» **READING TEXT**:
§ §

- Studio albums: 36
- Compilation albums: 11
- Box sets: 1

= Kitty Wells albums discography =

The albums discography of Kitty Wells, an American country artist, consists of thirty-six studio albums, eleven compilation albums, and one box set. Wells' first album release was 1956's Country Hit Parade on Decca Records, which compiled her hits during her first four years of recording for the label. Prior to its release, many labels were reluctant to release albums by female country artists until Wells became the first female vocalist to sell records. Following its release, Wells and her label issued three studio albums during the 1950s: Winner of Your Heart (1957), Lonely Street (1958), and Dust on the Bible (1959). After the success of Wells' number one single "Heartbreak U.S.A." in 1961, an album of the same name was released the same year.

In 1963, her fourth compilation album, The Kitty Wells Story, became her first album to chart among the newly created Billboard Magazine Top Country Albums list, peaking at #7. In 1964, her tenth studio album, Especially for You, became her first studio album to chart on the same list, peaking at #19. The latter started a string of albums that would peak on the Billboard country chart during the 1960s, including Burning Memories (#7; 1965), Lonesome, Sad, and Blue (#7; 1965), and Queen of Honky Tonk Street (#5; 1967).

§ §

Please say whether each statement agrees with the Kitty Wells discography text, answering yes or no and quoting the words that decide it: (a) Wells' first album was released on Decca Records. (b) Especially for You peaked at #7 on the Top Country Albums list. (c) The Kitty Wells Story was her fourth compilation album.

» **DATA EXCERPT**:
§ §

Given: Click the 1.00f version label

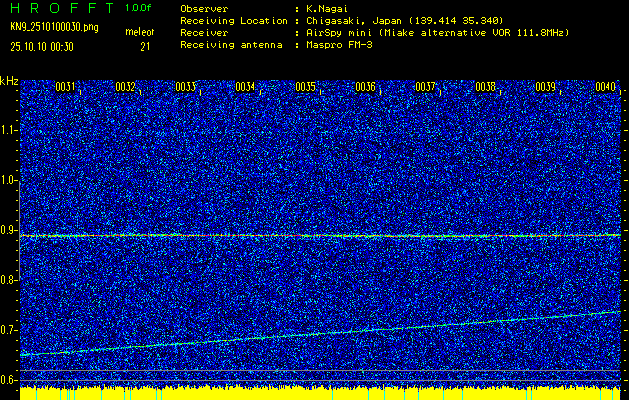Looking at the screenshot, I should tap(139, 8).
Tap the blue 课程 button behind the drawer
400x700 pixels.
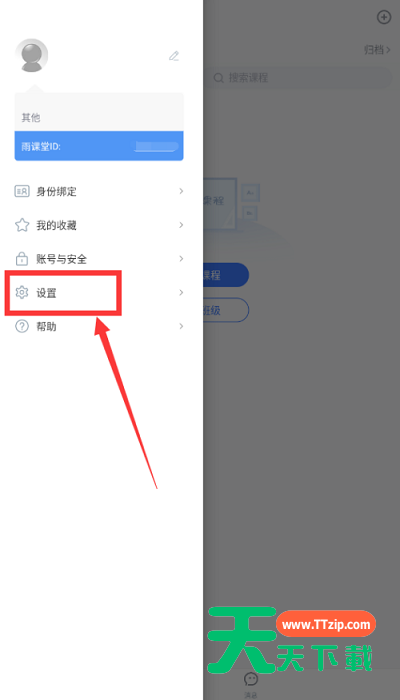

§ §

» **CORRECT ANSWER**:
(a) Yes: "Wells' first album release was 1956's Country Hit Parade on Decca Records"
(b) No: "her tenth studio album, Especially for You, became her first studio album to chart on the same list, peaking at #19"
(c) Yes: "her fourth compilation album, The Kitty Wells Story"